Data ::

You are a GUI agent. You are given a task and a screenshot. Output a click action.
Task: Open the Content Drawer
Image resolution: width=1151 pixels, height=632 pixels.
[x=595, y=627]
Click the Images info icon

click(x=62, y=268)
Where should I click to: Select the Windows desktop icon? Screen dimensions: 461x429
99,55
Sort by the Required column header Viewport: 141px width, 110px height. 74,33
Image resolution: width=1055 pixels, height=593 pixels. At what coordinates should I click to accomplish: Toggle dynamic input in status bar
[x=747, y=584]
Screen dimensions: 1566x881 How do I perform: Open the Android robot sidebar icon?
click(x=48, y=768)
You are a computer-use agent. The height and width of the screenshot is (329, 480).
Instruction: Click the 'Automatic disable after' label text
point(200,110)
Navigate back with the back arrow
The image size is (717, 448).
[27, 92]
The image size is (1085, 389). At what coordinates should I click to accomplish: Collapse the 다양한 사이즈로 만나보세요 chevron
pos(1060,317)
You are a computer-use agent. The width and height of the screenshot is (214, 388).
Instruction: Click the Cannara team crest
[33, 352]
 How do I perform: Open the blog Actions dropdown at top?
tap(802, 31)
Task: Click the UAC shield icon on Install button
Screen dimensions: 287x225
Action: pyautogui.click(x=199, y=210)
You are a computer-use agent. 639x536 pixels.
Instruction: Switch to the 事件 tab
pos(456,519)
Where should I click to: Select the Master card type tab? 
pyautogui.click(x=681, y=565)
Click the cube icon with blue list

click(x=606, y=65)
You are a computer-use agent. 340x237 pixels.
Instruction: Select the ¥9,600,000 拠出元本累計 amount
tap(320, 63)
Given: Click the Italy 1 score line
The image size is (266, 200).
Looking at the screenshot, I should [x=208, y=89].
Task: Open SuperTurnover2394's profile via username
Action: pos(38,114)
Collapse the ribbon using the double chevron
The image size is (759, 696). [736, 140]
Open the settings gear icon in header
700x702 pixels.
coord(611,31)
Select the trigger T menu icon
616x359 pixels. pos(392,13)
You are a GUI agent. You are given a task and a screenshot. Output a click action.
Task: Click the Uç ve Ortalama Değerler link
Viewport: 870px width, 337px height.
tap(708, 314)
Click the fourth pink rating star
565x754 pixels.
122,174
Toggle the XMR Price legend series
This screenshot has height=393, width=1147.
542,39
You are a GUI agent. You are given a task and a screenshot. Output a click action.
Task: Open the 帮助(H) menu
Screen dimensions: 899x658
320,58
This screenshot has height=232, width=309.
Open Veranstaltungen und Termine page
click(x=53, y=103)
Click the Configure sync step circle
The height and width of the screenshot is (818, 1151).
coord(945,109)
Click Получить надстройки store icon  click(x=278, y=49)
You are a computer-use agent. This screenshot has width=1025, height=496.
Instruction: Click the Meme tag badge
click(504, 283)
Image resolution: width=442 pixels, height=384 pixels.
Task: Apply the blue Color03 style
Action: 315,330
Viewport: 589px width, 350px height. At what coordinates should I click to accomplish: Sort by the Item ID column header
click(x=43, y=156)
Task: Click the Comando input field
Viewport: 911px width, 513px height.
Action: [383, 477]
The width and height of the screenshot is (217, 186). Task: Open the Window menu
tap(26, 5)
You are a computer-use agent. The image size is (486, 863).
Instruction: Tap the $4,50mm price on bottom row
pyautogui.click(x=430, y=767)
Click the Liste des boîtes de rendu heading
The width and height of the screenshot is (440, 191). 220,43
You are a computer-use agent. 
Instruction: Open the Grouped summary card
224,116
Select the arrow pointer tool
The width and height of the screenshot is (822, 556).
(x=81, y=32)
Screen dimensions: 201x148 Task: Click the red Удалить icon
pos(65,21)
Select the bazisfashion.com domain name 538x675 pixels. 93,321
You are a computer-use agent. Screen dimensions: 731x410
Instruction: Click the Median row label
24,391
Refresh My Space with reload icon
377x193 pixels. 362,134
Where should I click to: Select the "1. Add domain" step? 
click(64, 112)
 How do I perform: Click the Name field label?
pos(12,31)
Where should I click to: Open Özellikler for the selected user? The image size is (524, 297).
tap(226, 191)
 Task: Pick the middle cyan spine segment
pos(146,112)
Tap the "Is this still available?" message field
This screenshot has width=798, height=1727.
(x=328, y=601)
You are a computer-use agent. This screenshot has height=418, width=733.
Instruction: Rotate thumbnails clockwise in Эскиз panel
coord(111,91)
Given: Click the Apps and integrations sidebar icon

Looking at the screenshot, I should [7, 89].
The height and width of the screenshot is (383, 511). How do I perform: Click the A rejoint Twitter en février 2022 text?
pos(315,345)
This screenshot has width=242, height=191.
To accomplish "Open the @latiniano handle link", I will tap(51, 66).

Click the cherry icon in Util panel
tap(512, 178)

Prompt ::
Repeat the listing in full so that each line matches exactly.

Task response ::
You are a GUI agent. You are given a task and a screenshot. Output a click action.
Task: Open the Content Drawer
Image resolution: width=1151 pixels, height=632 pixels.
[x=595, y=627]
Click the Images info icon

click(x=62, y=268)
Where should I click to: Select the Windows desktop icon? Screen dimensions: 461x429
99,55
Sort by the Required column header Viewport: 141px width, 110px height. 74,33
Image resolution: width=1055 pixels, height=593 pixels. At what coordinates should I click to accomplish: Toggle dynamic input in status bar
[x=747, y=584]
Screen dimensions: 1566x881 How do I perform: Open the Android robot sidebar icon?
click(x=48, y=768)
You are a computer-use agent. The height and width of the screenshot is (329, 480).
Instruction: Click the 'Automatic disable after' label text
point(200,110)
Navigate back with the back arrow
The image size is (717, 448).
[27, 92]
The image size is (1085, 389). At what coordinates should I click to accomplish: Collapse the 다양한 사이즈로 만나보세요 chevron
pos(1060,317)
You are a computer-use agent. The width and height of the screenshot is (214, 388).
Instruction: Click the Cannara team crest
[33, 352]
 How do I perform: Open the blog Actions dropdown at top?
tap(802, 31)
Task: Click the UAC shield icon on Install button
Screen dimensions: 287x225
Action: pyautogui.click(x=199, y=210)
You are a computer-use agent. 639x536 pixels.
Instruction: Switch to the 事件 tab
pos(456,519)
Where should I click to: Select the Master card type tab? 
pyautogui.click(x=681, y=565)
Click the cube icon with blue list

click(x=606, y=65)
You are a computer-use agent. 340x237 pixels.
Instruction: Select the ¥9,600,000 拠出元本累計 amount
tap(320, 63)
Given: Click the Italy 1 score line
The image size is (266, 200).
Looking at the screenshot, I should [x=208, y=89].
Task: Open SuperTurnover2394's profile via username
Action: pos(38,114)
Collapse the ribbon using the double chevron
The image size is (759, 696). [736, 140]
Open the settings gear icon in header
700x702 pixels.
coord(611,31)
Select the trigger T menu icon
616x359 pixels. pos(392,13)
You are a GUI agent. You are given a task and a screenshot. Output a click action.
Task: Click the Uç ve Ortalama Değerler link
Viewport: 870px width, 337px height.
tap(708, 314)
Click the fourth pink rating star
565x754 pixels.
122,174
Toggle the XMR Price legend series
This screenshot has height=393, width=1147.
542,39
You are a GUI agent. You are given a task and a screenshot. Output a click action.
Task: Open the 帮助(H) menu
Screen dimensions: 899x658
320,58
This screenshot has height=232, width=309.
Open Veranstaltungen und Termine page
click(x=53, y=103)
Click the Configure sync step circle
The height and width of the screenshot is (818, 1151).
coord(945,109)
Click Получить надстройки store icon  click(x=278, y=49)
You are a computer-use agent. This screenshot has width=1025, height=496.
Instruction: Click the Meme tag badge
click(504, 283)
Image resolution: width=442 pixels, height=384 pixels.
Task: Apply the blue Color03 style
Action: 315,330
Viewport: 589px width, 350px height. At what coordinates should I click to accomplish: Sort by the Item ID column header
click(x=43, y=156)
Task: Click the Comando input field
Viewport: 911px width, 513px height.
Action: [383, 477]
The width and height of the screenshot is (217, 186). Task: Open the Window menu
tap(26, 5)
You are a computer-use agent. The image size is (486, 863).
Instruction: Tap the $4,50mm price on bottom row
pyautogui.click(x=430, y=767)
Click the Liste des boîtes de rendu heading
The width and height of the screenshot is (440, 191). 220,43
You are a computer-use agent. 
Instruction: Open the Grouped summary card
224,116
Select the arrow pointer tool
The width and height of the screenshot is (822, 556).
(x=81, y=32)
Screen dimensions: 201x148 Task: Click the red Удалить icon
pos(65,21)
Select the bazisfashion.com domain name 538x675 pixels. 93,321
You are a computer-use agent. Screen dimensions: 731x410
Instruction: Click the Median row label
24,391
Refresh My Space with reload icon
377x193 pixels. 362,134
Where should I click to: Select the "1. Add domain" step? 
click(64, 112)
 How do I perform: Click the Name field label?
pos(12,31)
Where should I click to: Open Özellikler for the selected user? The image size is (524, 297).
tap(226, 191)
 Task: Pick the middle cyan spine segment
pos(146,112)
Tap the "Is this still available?" message field
This screenshot has width=798, height=1727.
(x=328, y=601)
You are a computer-use agent. This screenshot has height=418, width=733.
Instruction: Rotate thumbnails clockwise in Эскиз panel
coord(111,91)
Given: Click the Apps and integrations sidebar icon

Looking at the screenshot, I should [7, 89].
The height and width of the screenshot is (383, 511). How do I perform: Click the A rejoint Twitter en février 2022 text?
pos(315,345)
This screenshot has width=242, height=191.
To accomplish "Open the @latiniano handle link", I will tap(51, 66).

Click the cherry icon in Util panel
tap(512, 178)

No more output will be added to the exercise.